Repealing Laws that Guarantee Minimum Wages, Benefits, and other Protections for Employees.
Imagine a world in which an employee has to ask his employer's persmission to marry, to move, or to grow a private vegetable patch; imagine that in this world the employer has the right to kick the employee out of his home, to take as large a share as he wishes of the employee's earnings, to confiscate the employee's possessions, or to sell his employee's spouse, or sons, or daughters. Such a world has existed, and even exists to this day. It's called slavery, and has a close cousin called feudalism.
Imagine a world in which employees are paid so little that their entire families must work in order to just scrape by - men, women, even little children; imagine that in this world if an employee is injured, crippled or even killed on the job, the employer has no obligation toward the employee or his or her family; imagine that in this world there are no laws governing workspace safety, and so employees get sick or die from breathing toxic fumes, or get caught up in and mangled by machinery, or die by the dozens when a garment factory catches on fire and the employer has failed to provide adequate fire suppression or escape routes from the building. Such a world existed not all that long ago in the United States and Europe during the Industrial Revolution, and exists, even today, in some parts of the world.
So, would cutting back on or getting rid of the laws that require a minimum standard of pay, safety, and other benefits to employees really benefit all Americans? I think the answer is a clear and resounding NO!
Is trickle-down economics really the answer to a prosperous America for all of our citizens? Is it true that "the richer we allow the rich to be, the better off all of us will be"?

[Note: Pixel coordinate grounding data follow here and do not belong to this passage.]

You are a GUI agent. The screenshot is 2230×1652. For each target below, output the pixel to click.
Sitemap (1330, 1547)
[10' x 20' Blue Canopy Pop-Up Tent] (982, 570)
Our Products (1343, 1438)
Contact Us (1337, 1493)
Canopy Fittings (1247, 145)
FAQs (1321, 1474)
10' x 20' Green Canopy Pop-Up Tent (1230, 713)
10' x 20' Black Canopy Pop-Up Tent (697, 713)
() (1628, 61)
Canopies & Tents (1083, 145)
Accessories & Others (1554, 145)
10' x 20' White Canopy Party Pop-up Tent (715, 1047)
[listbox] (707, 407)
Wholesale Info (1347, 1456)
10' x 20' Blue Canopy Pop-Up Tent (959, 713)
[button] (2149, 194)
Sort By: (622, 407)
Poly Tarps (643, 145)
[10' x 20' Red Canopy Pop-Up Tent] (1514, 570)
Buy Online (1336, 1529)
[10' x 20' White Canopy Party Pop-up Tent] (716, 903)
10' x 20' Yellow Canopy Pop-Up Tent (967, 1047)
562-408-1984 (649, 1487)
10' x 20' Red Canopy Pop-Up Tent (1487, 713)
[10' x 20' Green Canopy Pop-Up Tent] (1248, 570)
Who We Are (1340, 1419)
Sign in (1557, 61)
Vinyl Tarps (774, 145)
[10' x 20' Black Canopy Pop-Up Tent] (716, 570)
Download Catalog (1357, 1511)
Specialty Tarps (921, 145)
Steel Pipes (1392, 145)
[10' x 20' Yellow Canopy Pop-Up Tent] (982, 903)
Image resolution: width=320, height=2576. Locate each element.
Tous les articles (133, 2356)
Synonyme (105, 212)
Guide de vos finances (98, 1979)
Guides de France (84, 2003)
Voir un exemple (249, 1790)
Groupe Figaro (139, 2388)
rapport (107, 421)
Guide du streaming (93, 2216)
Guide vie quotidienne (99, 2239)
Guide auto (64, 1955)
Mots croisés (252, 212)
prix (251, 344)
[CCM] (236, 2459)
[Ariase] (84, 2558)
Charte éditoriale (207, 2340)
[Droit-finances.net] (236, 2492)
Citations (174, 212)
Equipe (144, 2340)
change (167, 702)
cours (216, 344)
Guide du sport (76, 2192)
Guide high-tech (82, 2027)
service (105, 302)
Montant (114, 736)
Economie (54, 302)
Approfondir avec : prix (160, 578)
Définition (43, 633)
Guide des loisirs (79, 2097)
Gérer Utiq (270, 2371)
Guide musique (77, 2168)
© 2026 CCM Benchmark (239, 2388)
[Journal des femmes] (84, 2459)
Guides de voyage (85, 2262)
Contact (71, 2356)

Time and again, throughout history, allowing the rich free reign has had the same results: the rich get richer, the poor get poorer, the middle class disappears, and - sooner or later - the nation declines. I think it's high time that we, the people, cast off the myth that is trickle-down economics and make the prosperity of ALL Americans the focus of our political, social, and economic policies.
Those are the kinds of policies that make sense.